3. Aumentan nuestras expectativas.
Barry Schwartz en una de sus conferencias explicó que siempre viste vaqueros.
Antes era fácil comprarlos, solo tenías que indicar tu talla al vendedor. Este
psicólogo confesaba su mareo actual cuando el dependiente le pregunta cómo los
quiere: ¿talle alto, bajo?, ¿lavados a la piedra?, ¿rotos, cosidos?… “Lo
curioso es que ahora que puedo elegir entre tantas posibilidades estoy menos
satisfecho con mi compra… tanto es así que he tenido que escribir un libro para
entender el porqué”, bromea. Se refiere a su obraPor qué más es menos.
Según él, cuando te ofrecen tantas variedades de un producto, aumentan tus
expectativas. En el caso de los pantalones, piensas que te van a quedar mucho
mejor. Y cuanto más altas son las expectativas, más difícil es que la realidad
se acerque a ellas. La insatisfacción está servida.
Cuando lo que se esperaba era menor, podíamos llevarnos
sorpresas positivas. En nuestros días, esta alegría inesperada es cada vez
menos común.
4. Crece el arrepentimiento. Unos meses atrás, la mujer de un amigo me invitó a su fiesta sorpresa de 50º aniversario. La celebración consistió en un día en el campo con muchos amigos y muchas actividades a elegir. Debías escoger entre unas cuantas: excursión en bicicleta, a pie, rafting, relajarse en el lago… Todas atractivas.

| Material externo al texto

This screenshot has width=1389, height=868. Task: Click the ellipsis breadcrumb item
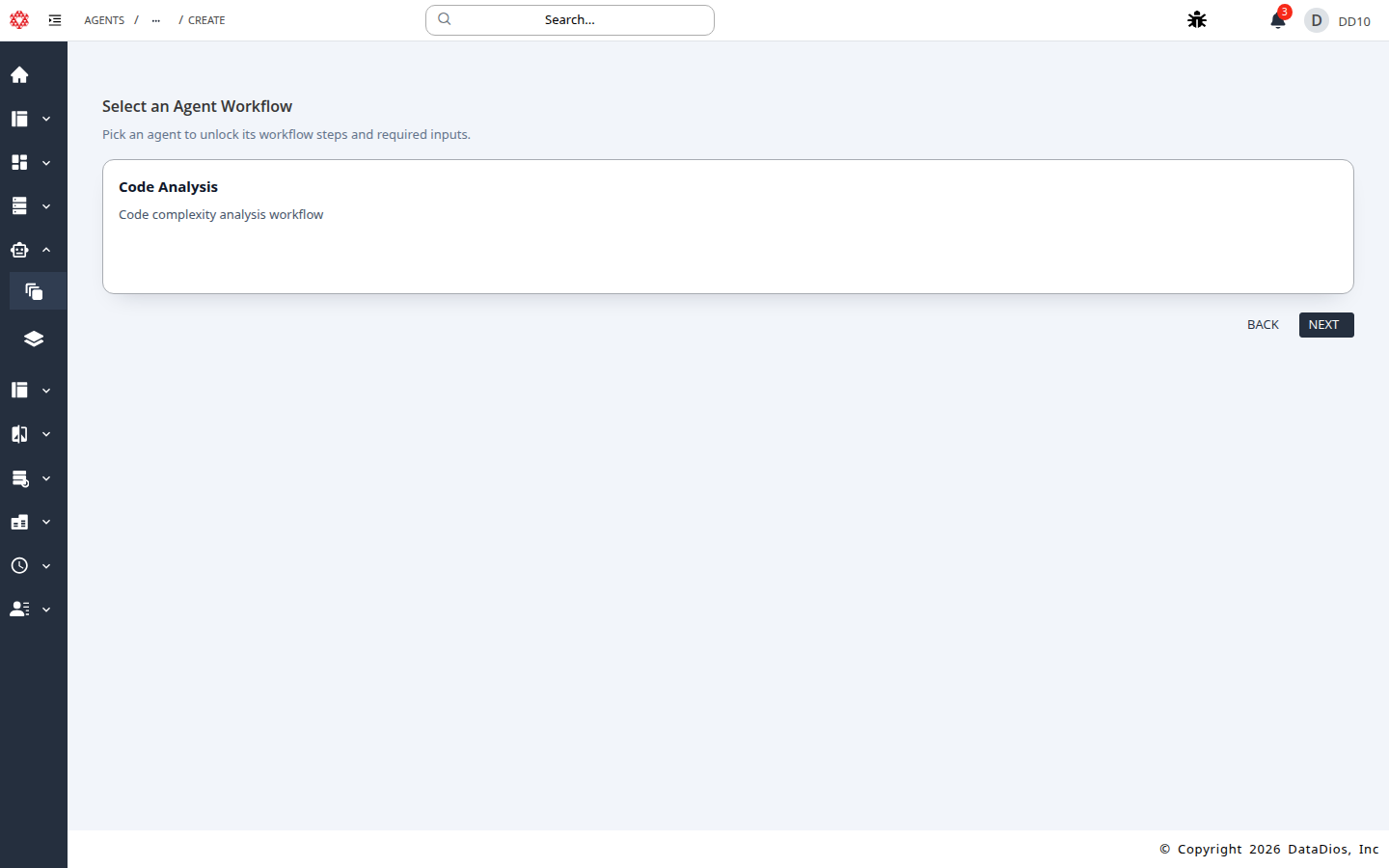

Mi parte sedentaria escogió el lago, y la verdad es que tengo un recuerdo muy bonito de esa tarde. La compartí con una amiga con la que hacía tiempo que no coincidíamos, y la conversación fue de lo más suculenta. Pero… ¿me lo habría pasado mejor si hubiese ido de excursión? Al final del día, cuando todos estábamos juntos de nuevo, la pregunta que iba circulando era: ¿qué tal lo habías pasado en bici?, ¿qué tal el rafting?… Creo que en el fondo de esa cuestión había la necesidad de saber si cada uno había elegido bien la actividad. No sé si alguien se arrepintió de la opción elegida. Lo que sí está claro es que cuando crecen las posibilidades de elección, también lo hacen las de arrepentimiento.
5. Aumenta el
sentimiento de culpa. Cada
día existen más tipos de tratamiento para un mismo diagnóstico dentro de la
medicina alopática. Y además también podemos optar por salirnos de ella y
recorrer los caminos menos “oficiales” de las alternativas. La decisión es toda
nuestra. He oído en más de una ocasión comentarios del tipo: “ha muerto de
cáncer, pero es que no quiso quimioterapia y se fue hacia las terapias
naturales” o “se murió porque no probó otras terapias menos intrusivas y más
naturales”. En cualquier caso, parece que la culpa es del muerto. Horrible.
Tenemos miedo a desperdiciar la vida, a perdernos algo,
pero… ¿el qué? ¿Esa fiesta que vemos en Facebook, el coche que tiene el vecino,
un superviaje como el que hace nuestro primo…? Realmente la desperdiciamos
cuando ocupamos nuestras sinapsis en: elegir “el mejor” reloj, en idealizar la
vida de los demás, en sentirnos frustrados por no vivir tan intensamente como
supuestamente viven los otros… Inmersos en nuestros montajes mentales sí que
nos perdemos algo: apreciar lo esencial. Bonnie Ware acompañó a muchos enfermos
en los últimos días de su vida. Ninguno se arrepintió de no haberse comprado
ese coche o de no haber ido de vacaciones a no sé dónde. Esas personas, al
mirar atrás, confesaban que si volvieran a vivir, disfrutarían más de sus
amigos, no se dejarían acorralar por preocupaciones nimias, expresarían con más
sinceridad sus sentimientos… Conclusiones lúcidas que propicia la cercanía de
la muerte, pero a las que afortunadamente podemos llegar sin tenerla cerca.